Cabinet noted that it was important that the decision to purchase these refuse collection vehicles was expedited due to the long lead time of 40 weeks from placing the contract to receiving the vehicles. Such types of vehicles were always built to order. This lead time had increased substantially as a result of the pandemic which had impacted on the supplier’s manufacturing plant. The new open back vehicles had a load capacity of almost 10 tonnes compared with just over 6 tonnes for some of the fleet that they would be replacing. This would reduce the frequency of trips to the disposal site. The new vehicles were all open back which would improve resilience as the whole fleet would be interchangeable.
Cabinet further noted that six of the eleven vehicles to be replaced required extensive body refurbishments eighteen months ago. Those vehicles were now suffering similar wearing problems again. This issue would need to be addressed before a new fleet was delivered and officers were considering interim options. Again it was imperative that the new vehicles were ordered expeditiously to reduce the duration and cost of any interim measures to be put in place and in order to protect the resilience of this statutory service.
Councillor Hart and Councillor Towning spoke under Council Procedure 20.1.
Councillor Albon proposed, Councillor Everitt seconded and Cabinet approved Option 1 in the Cabinet report, which was to commit £2.2m from this year’s approved capital programme budget on the purchase of 11No. refuse freighters.
It was reported to Cabinet that since the outbreak of COVID-19, the council had been responding to the crisis caused by the pandemic. As the number of cases of COVID-19 nationally continued to fall, the government was now taking steps to slowly ease the restrictions in place, the Council now also needed to move both the council and the district towards recovery.
Cabinet would be simultaneously working on Recovery in tandem with the Response phase whilst keeping in mind that the situation had the potential to return to Response at any time if there was a second wave of infections. There was also the likelihood that the Recovery would span other Emergency Planning events including the end of the Brexit Transition Phase and that for much of it, staff and partners would be working remotely. It was also worth noting that the sheer scale and breadth of the social and economic impact caused by these circumstances meant that the district (and the country as a whole) would be entering uncharted territory which was hard to predict where it would end up.

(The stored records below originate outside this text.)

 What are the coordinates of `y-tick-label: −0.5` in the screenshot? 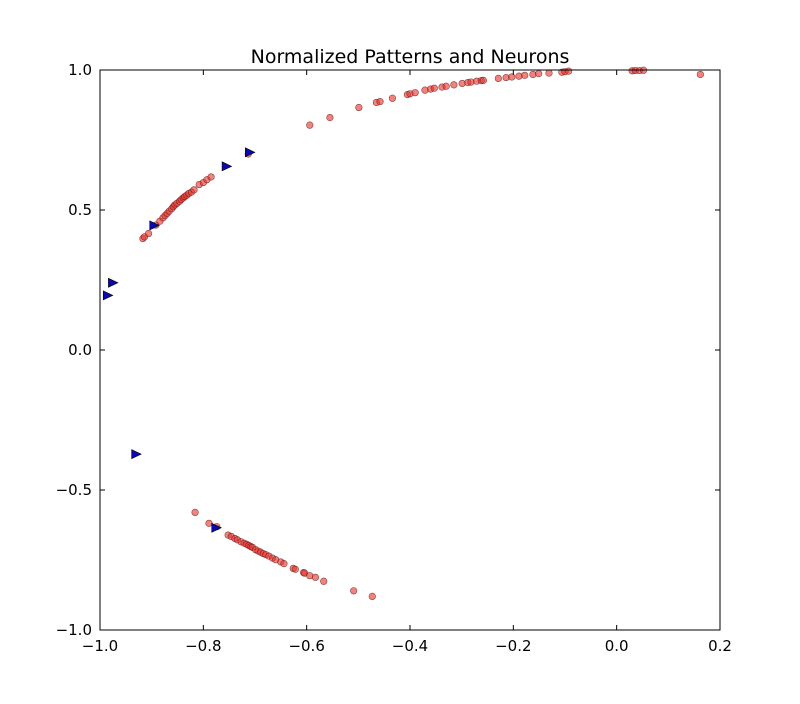 It's located at (74, 490).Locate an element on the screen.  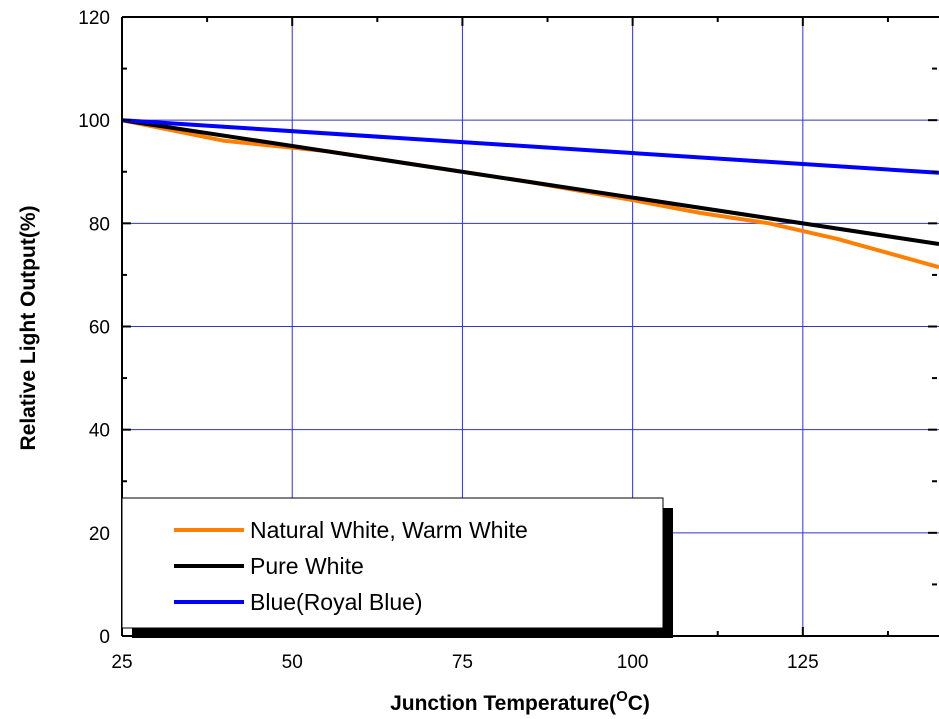
legend-label-2: Pure White is located at coordinates (307, 566).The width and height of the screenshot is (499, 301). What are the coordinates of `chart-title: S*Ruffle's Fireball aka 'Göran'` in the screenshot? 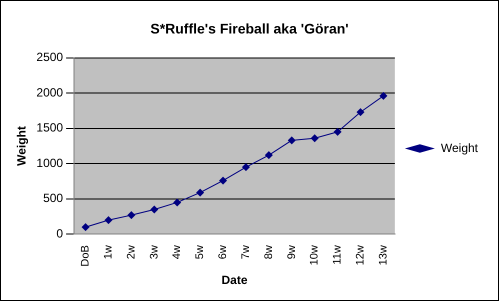 It's located at (250, 28).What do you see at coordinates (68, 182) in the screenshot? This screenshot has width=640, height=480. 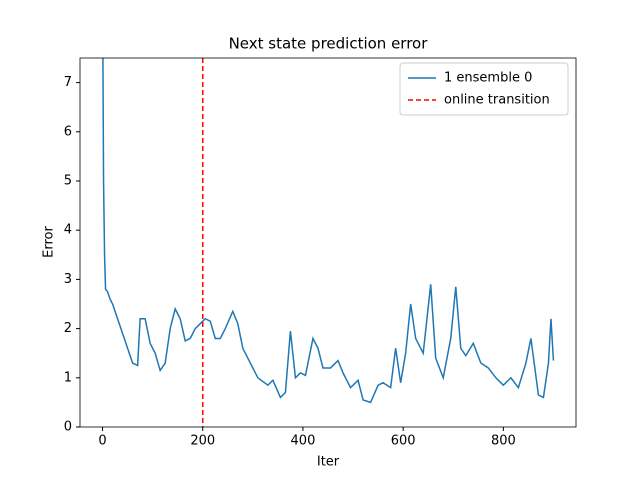 I see `y-tick-label: 5` at bounding box center [68, 182].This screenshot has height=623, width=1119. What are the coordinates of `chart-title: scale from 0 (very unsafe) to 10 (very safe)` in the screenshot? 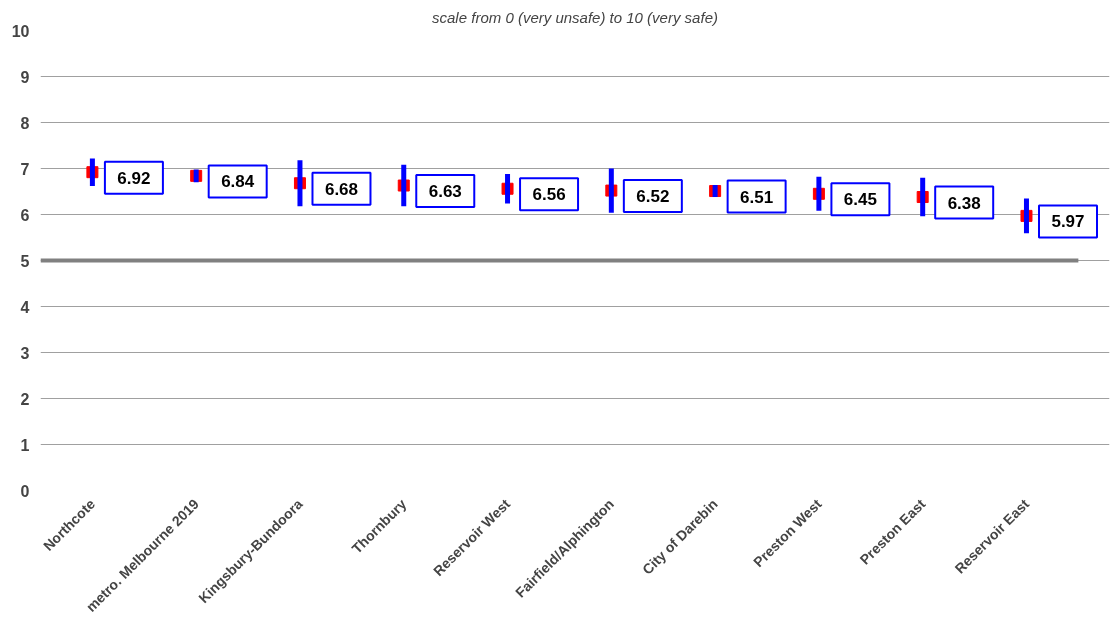 It's located at (575, 17).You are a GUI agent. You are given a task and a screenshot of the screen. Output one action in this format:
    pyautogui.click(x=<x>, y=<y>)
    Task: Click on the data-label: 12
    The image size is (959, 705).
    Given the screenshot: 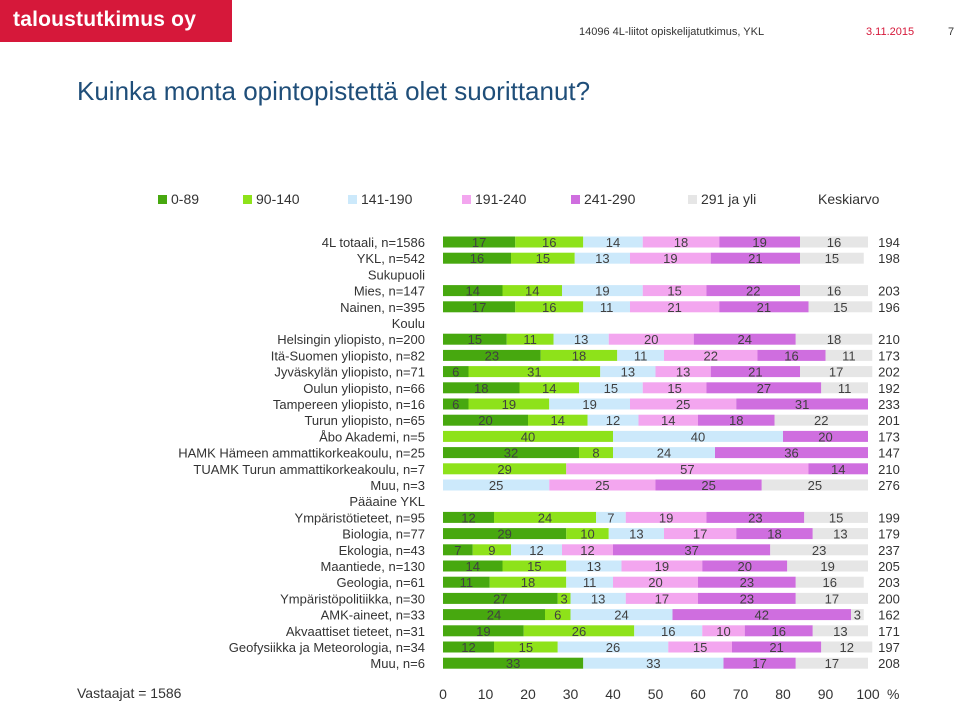 What is the action you would take?
    pyautogui.click(x=613, y=420)
    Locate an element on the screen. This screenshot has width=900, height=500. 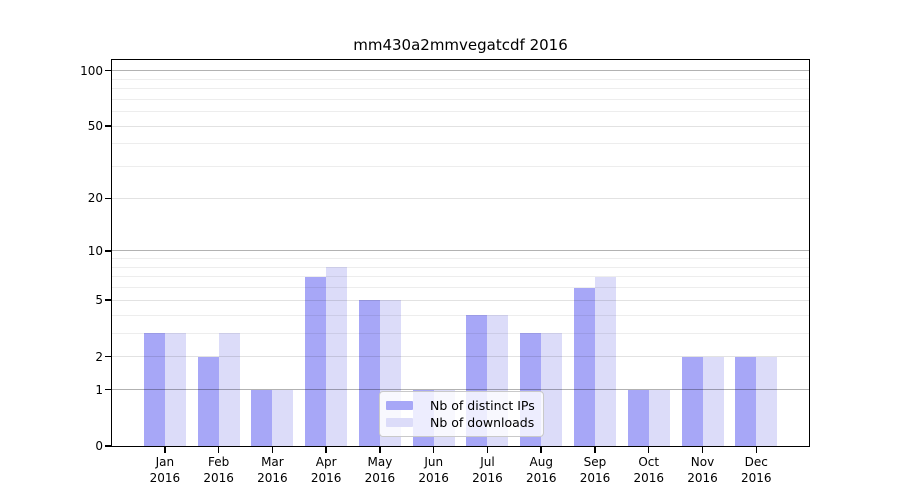
bar-distinct-ips-feb is located at coordinates (208, 401).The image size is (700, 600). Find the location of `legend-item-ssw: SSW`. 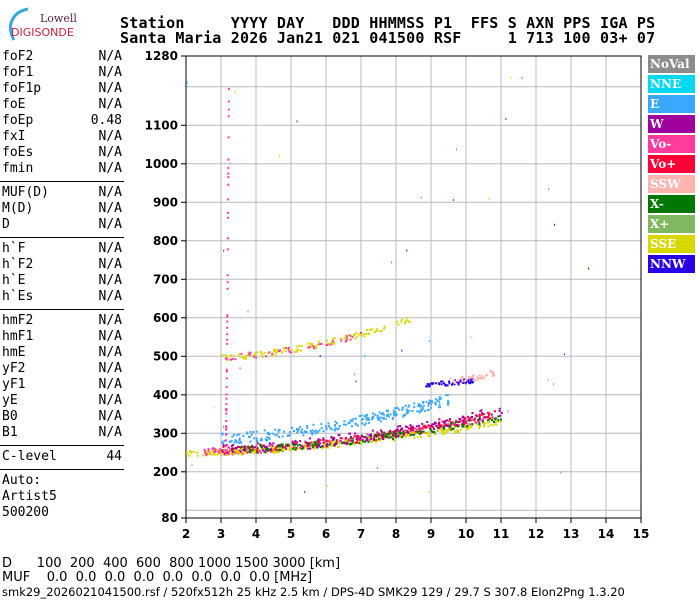

legend-item-ssw: SSW is located at coordinates (672, 184). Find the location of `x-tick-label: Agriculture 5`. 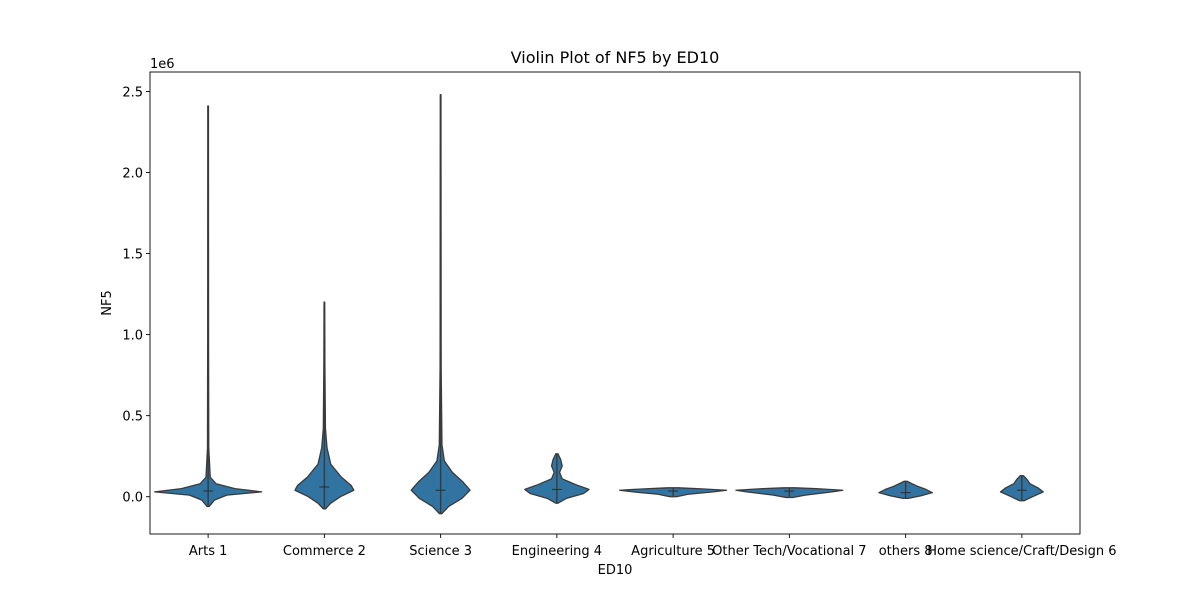

x-tick-label: Agriculture 5 is located at coordinates (673, 552). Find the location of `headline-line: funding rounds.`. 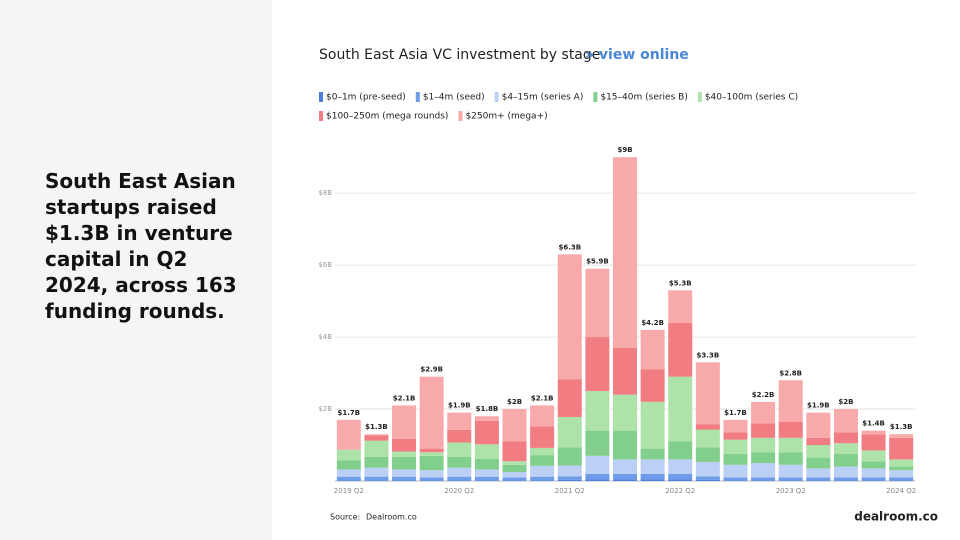

headline-line: funding rounds. is located at coordinates (135, 311).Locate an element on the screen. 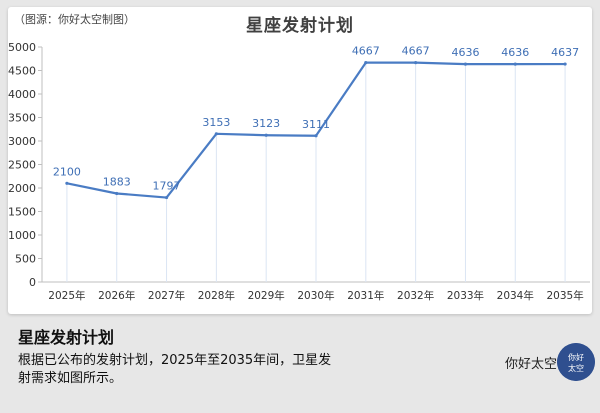 The width and height of the screenshot is (600, 413). footer-description: 根据已公布的发射计划，2025年至2035年间，卫星发射需求如图所示。 is located at coordinates (175, 370).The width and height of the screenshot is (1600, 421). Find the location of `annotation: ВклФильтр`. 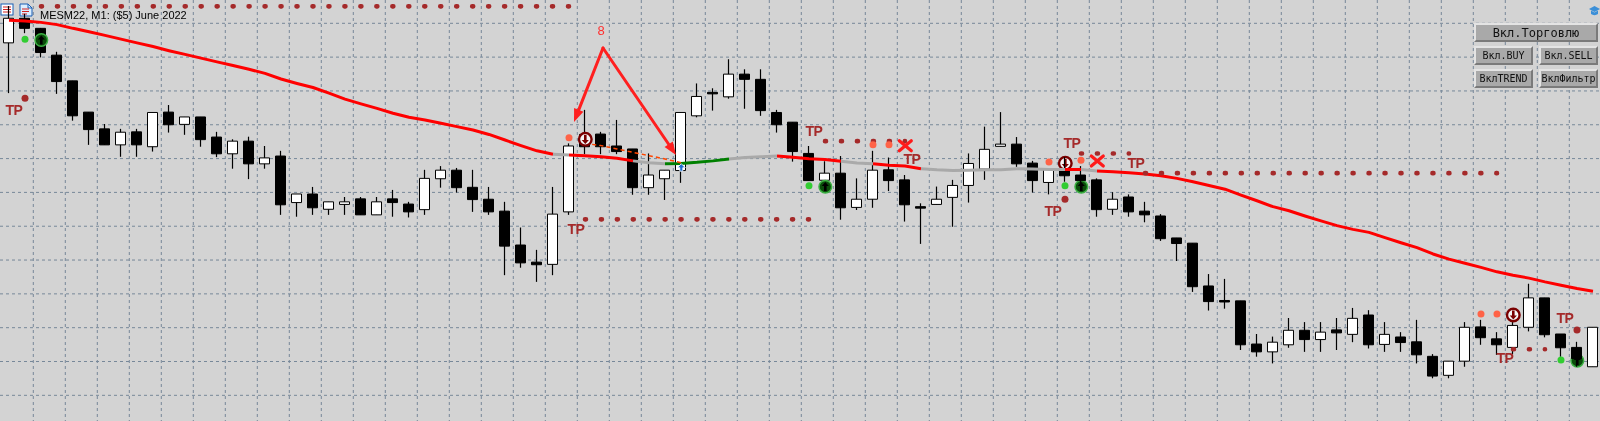

annotation: ВклФильтр is located at coordinates (1568, 78).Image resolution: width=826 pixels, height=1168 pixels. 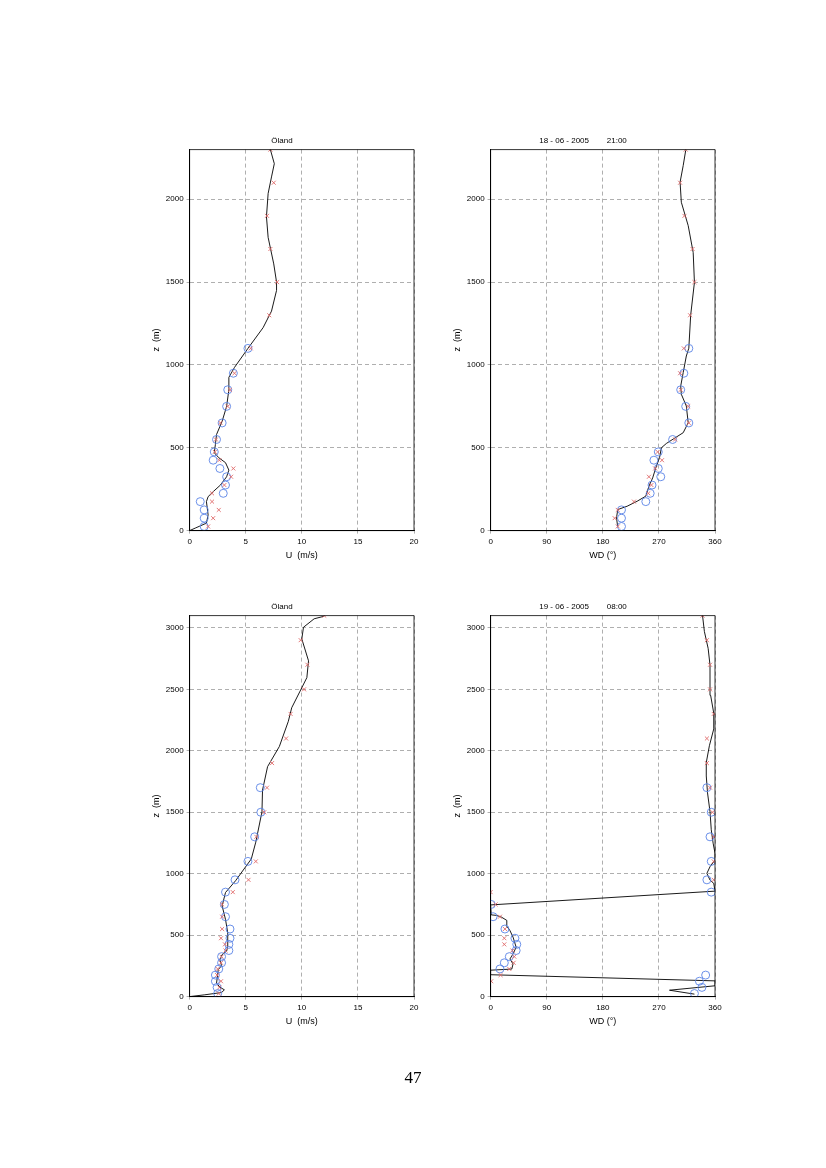 What do you see at coordinates (547, 1007) in the screenshot?
I see `x-tick-label: 90` at bounding box center [547, 1007]. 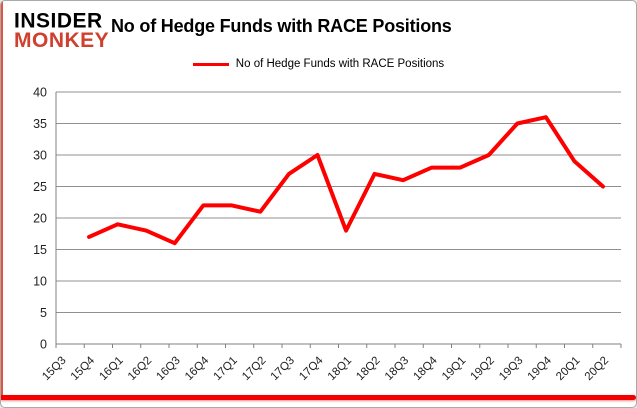 I want to click on y-tick-label: 25, so click(x=40, y=187).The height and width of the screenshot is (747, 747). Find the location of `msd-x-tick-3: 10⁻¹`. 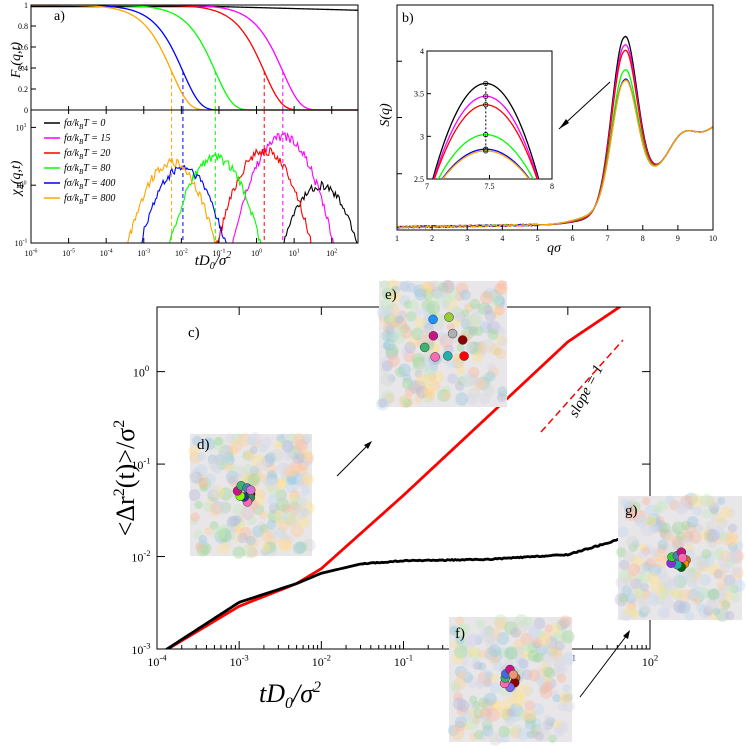

msd-x-tick-3: 10⁻¹ is located at coordinates (404, 661).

As part of this work, Cabinet had put together a document ‘Supporting Our Communities - TDC’s plan for recovery’. This was a high-level outline of the steps that the Council would take to manage the recovery process. Its focus was around community and organisational leadership. The terms of reference had been developed for each work stream and were attached as annexes to the cabinet report. The other area of focus was the support for the re-opening of the High Street and Beach Management action plans.
Inevitably these plans needed to be adapted to what would be constantly changing circumstances as well as risks and opportunities as they arose. Cabinet would continue to be as collaborative as possible in this exercise. During this crisis the Council had been in discussions with town councils and engaged other elected Members both through the group leaders’ meetings and fortnightly Member briefings.
The following Members spoke under Council Procedure Rule 20.1:
Cabinet noted the proposed approach for the recovery from the consequences of COVID-19.